Portal Vein Pulsatility Index as a Noninvasive Tool for Staging Nonalcoholic Fatty Liver Disease: A Case-Control Study.

BACKGROUND

Nonalcoholic fatty liver disease (NAFLD) causes progressive liver fibrosis and vascular remodeling. Portal vein pulsatility index (PVPI) has emerged as a potential ultrasound biomarker for high-risk NAFLD, but its relationship to other Doppler measures is not fully explored.

PURPOSE

To evaluate PVPI as a noninvasive tool for staging NAFLD and to incorporate portal vein resistive index (RI) and peak systolic velocity (PSV) parameters for a more comprehensive assessment of hepatic vascular resistance.

METHODS

We performed a case-control study of NAFLD patients (spanning mild steatosis to advanced fibrosis) and healthy controls.
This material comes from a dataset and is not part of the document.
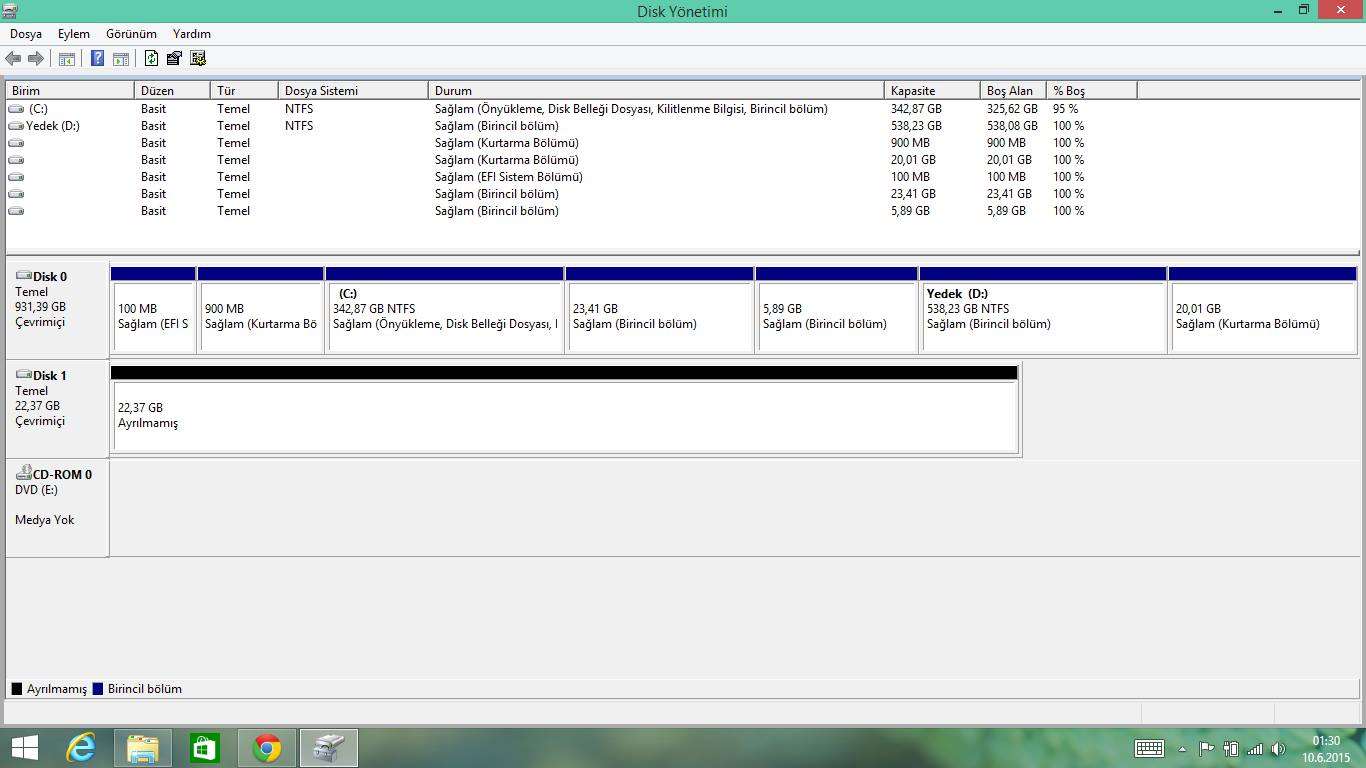The width and height of the screenshot is (1366, 768).
Task: Click the Forward arrow in toolbar
Action: pyautogui.click(x=36, y=59)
All subjects underwent duplex Doppler ultrasound. PVPI was calculated as [(Vmax - Vmin)/Vmean]. Simulated portal RI and PSV values for each NAFLD severity group were also derived. Key outcomes were compared across steatosis grades and fibrosis categories and correlated with fibrosis risk scores.

RESULTS

NAFLD patients had significantly lower PVPI than controls (p < 0.001), and PVPI decreased progressively with higher steatosis grade and fibrosis stage. High-risk NAFLD (significant fibrosis) showed a markedly reduced PVPI (mean ~0.20 vs. ~0.30 in low-risk) alongside a decline in portal RI and PSV. For example, portal PSV dropped from ~13 cm/s in mild NAFLD to ~10 cm/s in advanced fibrosis. PVPI correlated with fibrosis stage (r ~ -0.44), and adding RI/PSV helped delineate increases in hepatic vascular resistance.

CONCLUSION

Portal vein Doppler indices (PVPI, RI, PSV) worsen with NAFLD severity. PVPI, especially when complemented by RI and PSV, is a promising noninvasive marker for staging NAFLD and identifying high-fibrosis risk.